Many cases of type II diabetes present an anomaly of insulin secretion which is characterized by a missing, reduced, or delayed glucose-stimulated insulin output from the beta cell. We aimed at finding out whether this characteristic disorder is a consequence of reduced beta cell mass or of a more functional disturbance. In the latter case it was to be clarified whether the disturbed beta cell “glucoreceptor” function represents a qualitative or rather a quantitative difference.
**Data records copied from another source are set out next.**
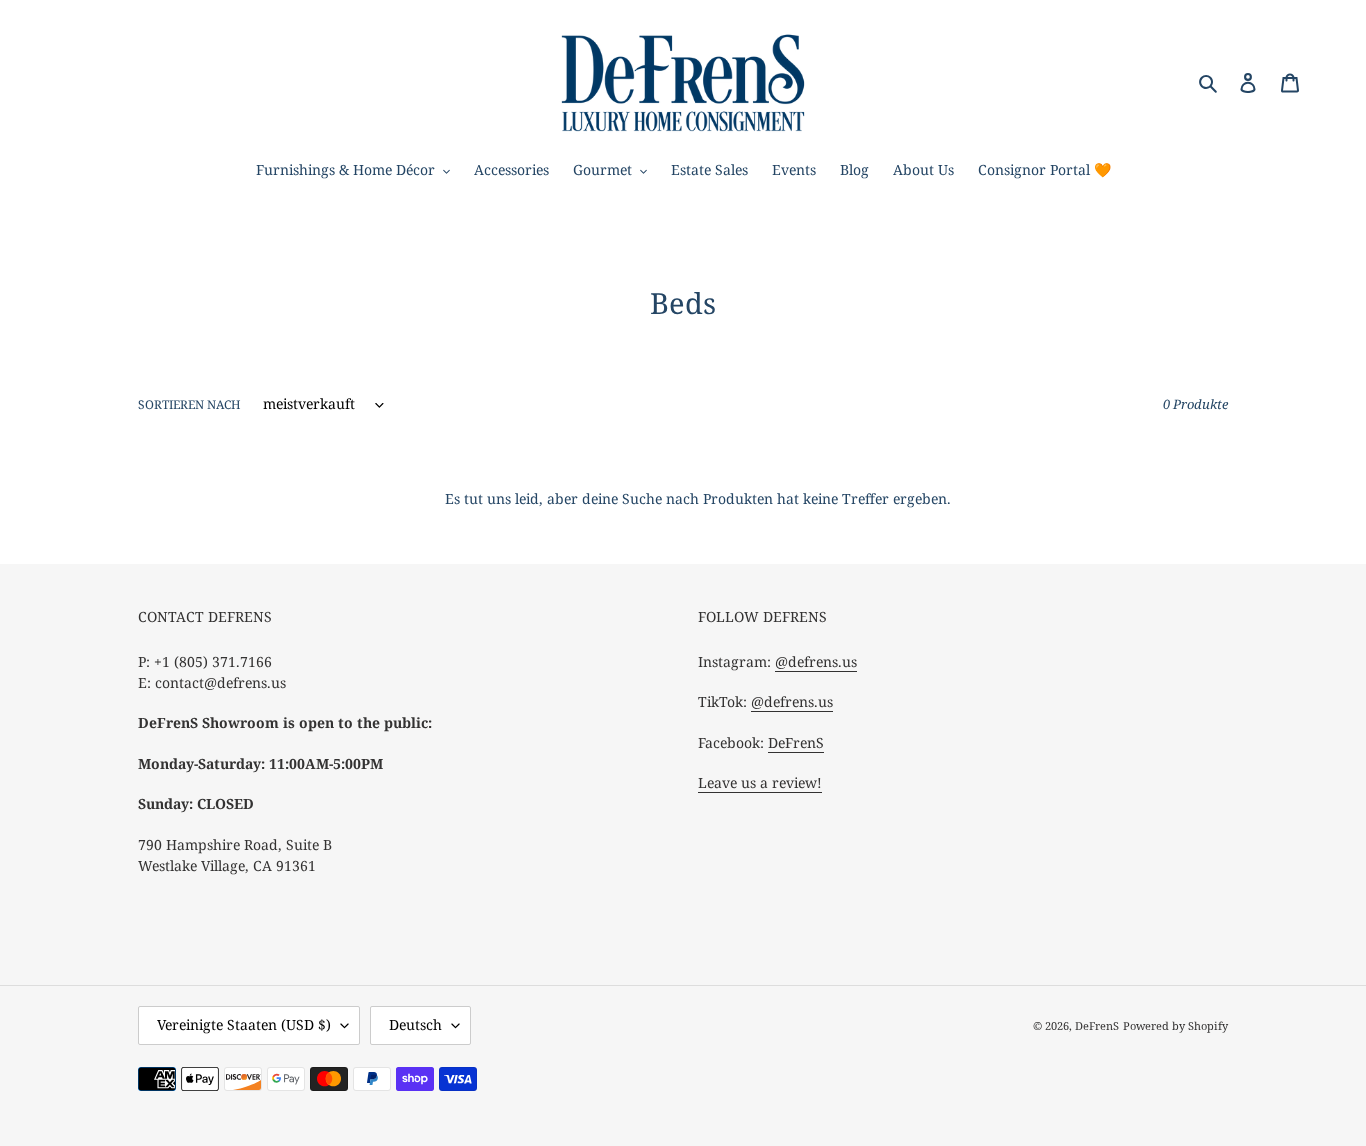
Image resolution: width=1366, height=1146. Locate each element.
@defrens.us (816, 661)
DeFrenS (796, 742)
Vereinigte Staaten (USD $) (244, 1024)
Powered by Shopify (1175, 1025)
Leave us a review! (760, 782)
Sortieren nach (189, 404)
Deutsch (415, 1024)
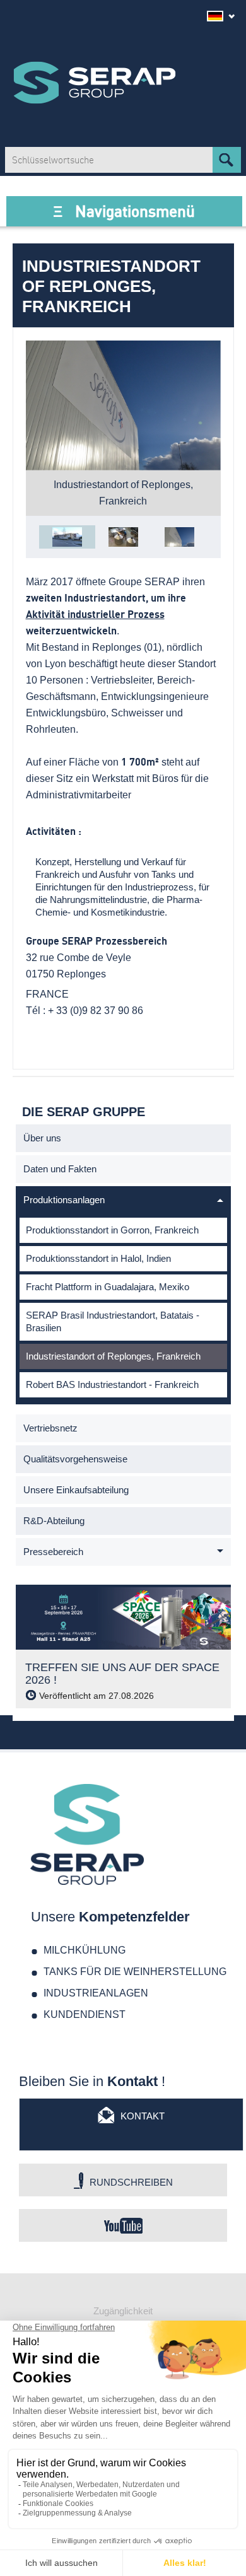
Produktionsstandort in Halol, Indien (98, 1258)
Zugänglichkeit (123, 2310)
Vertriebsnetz (50, 1428)
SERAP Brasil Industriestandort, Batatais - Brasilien (112, 1321)
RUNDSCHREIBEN (131, 2182)
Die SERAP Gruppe (94, 82)
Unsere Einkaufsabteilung (76, 1489)
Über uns (42, 1138)
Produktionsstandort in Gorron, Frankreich (112, 1230)
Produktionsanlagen (64, 1199)
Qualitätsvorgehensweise (75, 1459)
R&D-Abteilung (54, 1520)
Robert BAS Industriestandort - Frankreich (112, 1384)
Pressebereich (53, 1551)
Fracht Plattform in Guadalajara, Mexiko (107, 1286)
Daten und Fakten (60, 1168)
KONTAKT (142, 2116)
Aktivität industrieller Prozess (95, 615)
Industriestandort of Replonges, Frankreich (113, 1356)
By the evaluation of insulin secretion and of carbohydrate tolerance during oral and/or intravenous intake of glucose, and after intravenous application of tolbutamide or glucagon the defective insulin secretion in type II diabetics was found to represent a more functional disturbance which could not be explained by reduction of beta cell mass. Thus it was concluded that the anomaly of insulin secretion mentioned above might be a consequence of a qualitative defect of the glucoreceptor. To prove this, isolated human islets (insulin secretion under incubation with glucose, measurements of ³H-leucine incorporation and of the insulin content) were also studied. In contrast to the in vivo results, insulin release of the isolated islets of type II diabetics was normal. From this it must be concluded that the glucoreceptor of the beta cell, which in vivo reacts in a qualitatively different manner from that of subjects with intact metabolism, is not irreversibly disturbed. These discrepancies between the in vivo and in vitro results could possibly be explained by the existence of circulating or of intrapancreatic antagonists of glucose action on insulin secretion or by an increased responsiveness of the islets of diabetics to normal concentrations of inhibiting substances.